Photo by Eric Erbe, digital colorization by Christopher Pooley, both of USDA, ARS, EMU., Public domain, via Wikimedia Commons

What Is a Genome?

The genome is the entire DNA sequence for an organism—it contains all the adenines (A), cytosines (C), guanines (G), and thymines (T). The A’s , C’s, G’s, and T’s are arranged in a specific order to code for the genes but are also important in parts of the genome that act to regulate when certain genes are turned on/off (like a switch). When I was a college student, the evolutionary textbook for my molecular genetics class suggested that bacterial genomes were smaller than humans’ genomes because of descent with modification.8 However, Table 1 shows various genome sizes from viruses through humans. If Darwinian evolution were true, then there would be no exceptions like the largest genome on record belonging to a fern (notice also that the largest virus genome is larger than the smallest bacterial genome). The number of genomes that an organism carries is also different from organism to organism. On average, bacteria carry roughly one copy of their genome (often referred to as haploid), while humans carry two copies of the genome (called diploid).9 Even more interesting are certain plant species that carry even more genomes per cell, such as some strawberries that carry eight copies (called octaploid).10 Sometimes, genomes are referenced based on the percentage of G’s and C’s in the sequence (called G/C content).

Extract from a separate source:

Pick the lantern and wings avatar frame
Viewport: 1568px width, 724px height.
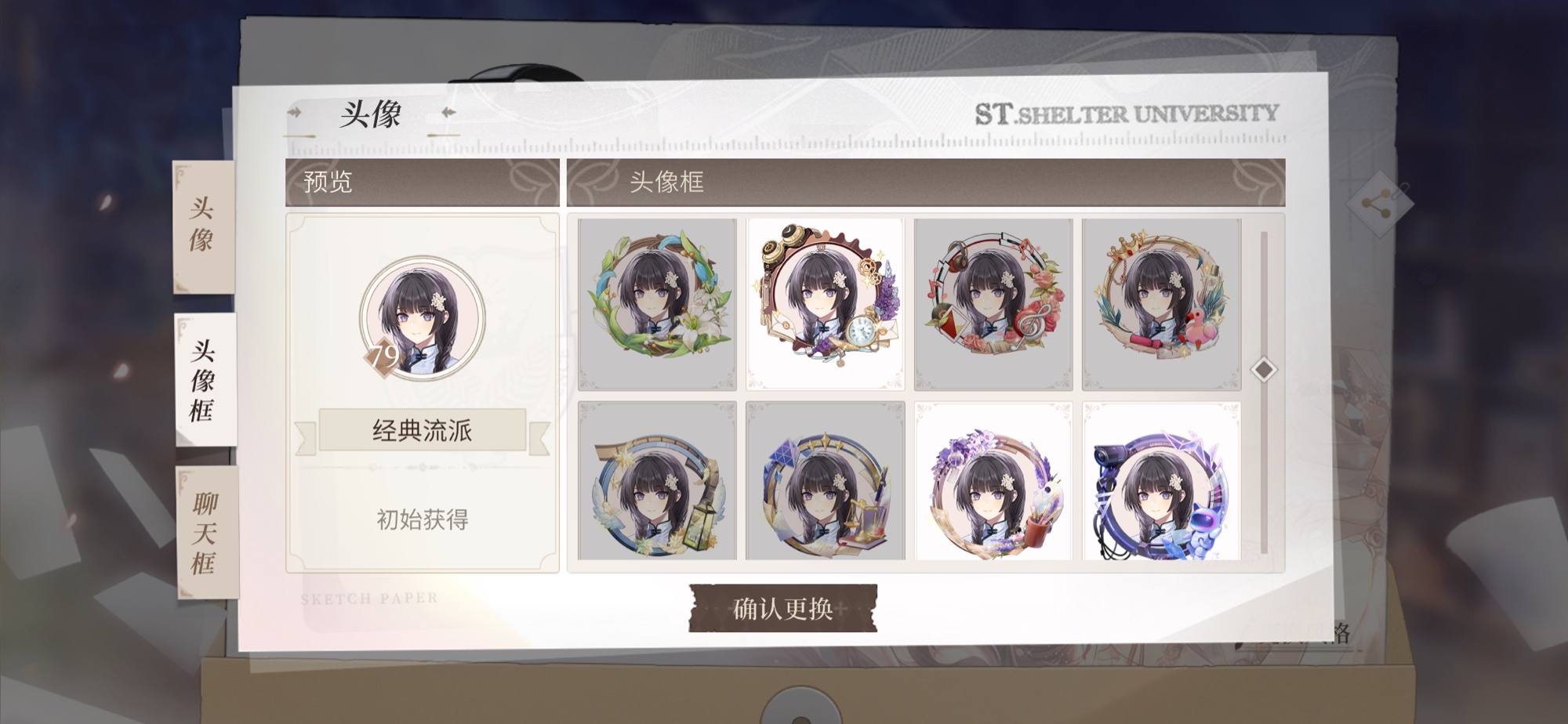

The most important aspect to a genome is the sequence of the letters because they code for the different proteins making up the organism.

Scientific name	Genome Size (base pairs)
Tobacco Mosaic Virus	6,384
Mycoplasma genitalium (bacteria)	580,070
Mimivirus	1,181,404
Escherichia coli	4,639,221
Saccharomyces cerevisiae (baker’s yeast)	12,068,000
Sorangium cellulosum (myxobacterium)	13,033,779
Caenorhabditis elegans (nematode)	97,000,000
Arabidopsis thaliana (plant)	125,000,000
Drosophila melanogaster (fruit fly)	180,000,000
Mus musculus (mouse)	2,500,000,000
Homo sapiens (humans)	3,100,000,000
Protopterus annectens (African lungfish)	40,500,000,000
Tmesipteris oblanceolata (fork fern)	160,450,000,000

Table 1. Several genome sizes11

How Is DNA Sequenced and Compared?

Sequencing DNA became widespread in the 1970s with the discovery of the particular method pioneered by Fred Sanger (who won the Nobel prize for this discovery).12 Initially, DNA sequencing was complex, dideoxyribonucleotide triphosphates (ddNTPs) were placed in separate tubes and run in separate lanes on a radiograph gel. The next significant advancement with DNA sequencing came when different dyes were incorporated and recorded by a computer giving a readout. When the computers were added to the process, our ability to sequence entire genomes became easier. Initially, individual genes were sequenced, followed by entire genomes for viruses, before finally sequencing entire bacterial genomes. Today, the method of next generation sequencing (NGS) allows scientists to sequence multiple genomes simultaneously through either paired-end sequencing using an Illumina platform (see image using bacterial genome) or obtaining long-reads on something like a PacBio. When the human genome was originally sequenced, it took a team of dedicated researchers across several laboratories approximately 10 years to finish. Using today’s NGS, we can obtain a single human genome in one lab, from one machine, in just a few days. As a result, the cost of DNA sequencing has dropped and our access to DNA sequence has expanded exponentially.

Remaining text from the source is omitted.